With Russian backing, President Touadéra has consolidated his political authority. Simultaneously, Wagner-linked actors and their allies have become embedded within key ministries, security agencies, customs administration, and strategic resource sectors. Far from delivering stability, this arrangement between Bangui and Moscow has deepened and systematized patterns of coercion, extraction, and predation.
While government gains against armed groups have occurred, they have not eliminated the underlying “rapacity of conflict” in the mining, trade route, and taxation sectors. Instead, this exploitation has been redirected to government-linked actors, networks, and individuals within the government, who now profit from these diverse sectors.
Russia, in particular, has seen substantial benefits from the Central African Republic’s gold and fuel trade. Wagner has established an illicit fuel supply chain to finance both its joint military operations with the government and its extensive mining activities.

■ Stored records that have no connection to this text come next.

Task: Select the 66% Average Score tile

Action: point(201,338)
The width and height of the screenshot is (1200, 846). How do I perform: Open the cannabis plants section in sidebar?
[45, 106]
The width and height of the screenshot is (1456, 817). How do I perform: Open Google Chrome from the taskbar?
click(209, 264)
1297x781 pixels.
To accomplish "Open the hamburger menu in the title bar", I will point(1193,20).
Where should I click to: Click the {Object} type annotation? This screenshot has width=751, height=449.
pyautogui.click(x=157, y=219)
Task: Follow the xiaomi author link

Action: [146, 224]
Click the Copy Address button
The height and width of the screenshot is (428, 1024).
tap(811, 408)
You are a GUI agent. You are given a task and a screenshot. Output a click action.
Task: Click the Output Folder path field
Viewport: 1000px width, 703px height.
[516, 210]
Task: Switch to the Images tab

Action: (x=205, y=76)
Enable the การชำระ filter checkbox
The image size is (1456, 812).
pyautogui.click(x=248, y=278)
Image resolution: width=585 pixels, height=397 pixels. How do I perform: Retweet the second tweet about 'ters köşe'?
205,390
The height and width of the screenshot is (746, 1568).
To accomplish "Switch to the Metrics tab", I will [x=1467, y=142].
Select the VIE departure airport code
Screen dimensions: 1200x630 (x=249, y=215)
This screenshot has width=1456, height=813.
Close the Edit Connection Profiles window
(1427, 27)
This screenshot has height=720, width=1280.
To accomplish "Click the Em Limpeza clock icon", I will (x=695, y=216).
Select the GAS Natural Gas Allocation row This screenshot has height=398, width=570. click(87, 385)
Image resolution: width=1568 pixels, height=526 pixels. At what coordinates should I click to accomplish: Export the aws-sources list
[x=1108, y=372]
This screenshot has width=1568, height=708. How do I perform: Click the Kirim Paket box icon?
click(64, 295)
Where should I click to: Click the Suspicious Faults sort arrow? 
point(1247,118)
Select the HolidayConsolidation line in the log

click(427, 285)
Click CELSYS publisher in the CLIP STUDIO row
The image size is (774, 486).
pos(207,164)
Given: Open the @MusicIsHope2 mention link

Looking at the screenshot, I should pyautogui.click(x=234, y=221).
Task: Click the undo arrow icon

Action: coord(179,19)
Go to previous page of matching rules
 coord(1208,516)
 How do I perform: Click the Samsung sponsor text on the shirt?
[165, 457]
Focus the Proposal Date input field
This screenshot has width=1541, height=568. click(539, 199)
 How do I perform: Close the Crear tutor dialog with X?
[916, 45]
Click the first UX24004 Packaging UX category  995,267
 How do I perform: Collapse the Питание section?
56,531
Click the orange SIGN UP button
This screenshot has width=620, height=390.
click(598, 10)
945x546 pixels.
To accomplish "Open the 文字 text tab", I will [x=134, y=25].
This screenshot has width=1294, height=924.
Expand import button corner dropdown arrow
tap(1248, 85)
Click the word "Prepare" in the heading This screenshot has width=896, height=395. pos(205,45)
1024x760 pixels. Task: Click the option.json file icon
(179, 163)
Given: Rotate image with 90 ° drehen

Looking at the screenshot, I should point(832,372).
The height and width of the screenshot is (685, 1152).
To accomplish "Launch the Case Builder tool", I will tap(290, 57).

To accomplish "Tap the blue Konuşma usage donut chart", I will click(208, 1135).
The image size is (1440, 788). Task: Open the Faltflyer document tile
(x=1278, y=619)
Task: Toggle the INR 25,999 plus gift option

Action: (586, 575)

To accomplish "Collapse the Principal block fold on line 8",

The sheer scale of Wagner’s involvement in the Central African gold trade is striking. Our findings indicate that Wagner-controlled interests are producing approximately 5 tons of gold annually. This gold holds an export value of around $250 million, but on the international market, it can easily reach $500 million.
From 2021 onwards, Russian and Rwandan forces successfully reclaimed key mining regions across the country, preventing armed groups from controlling these territories. Consequently, a greater volume of artisanal gold began to be exported through official channels. In 2023, gold exports reached 1.7 tons. While initial projections for 2025 anticipated exports totaling approximately 2.5 tons, by year-end, actual exports had soared to 7 tons.
This figure significantly surpasses the capacity for artisanal production, strongly suggesting that it must include industrially sourced gold, most likely originating from Wagner’s concessions.
Although the security arrangement between Russia and the Central African Republic remains somewhat unique on the continent, Russia’s ambition to seize resources, particularly gold, from African nations is not. Russian forces have reportedly extracted over $2.5 billion worth of African gold between February 2022, when Russia invaded Ukraine, and the close of 2023.
Russian resource extraction efforts in Africa are primarily concentrated in the Central African Republic, Mali, and Sudan. Wagner has secured exclusive rights to the Ndassima mine, the largest in the CAR. In Sudan, Russia controls a major refinery and stands as the primary buyer of unprocessed Sudanese gold. In Mali, Russian mercenaries receive millions of dollars in cash monthly from the ruling junta, which largely relies on gold mining companies for its tax revenues. This intricate network circumvents international sanctions through complex smuggling routes and sophisticated commercial concealment tactics employed in both the Central African Republic and Sudan.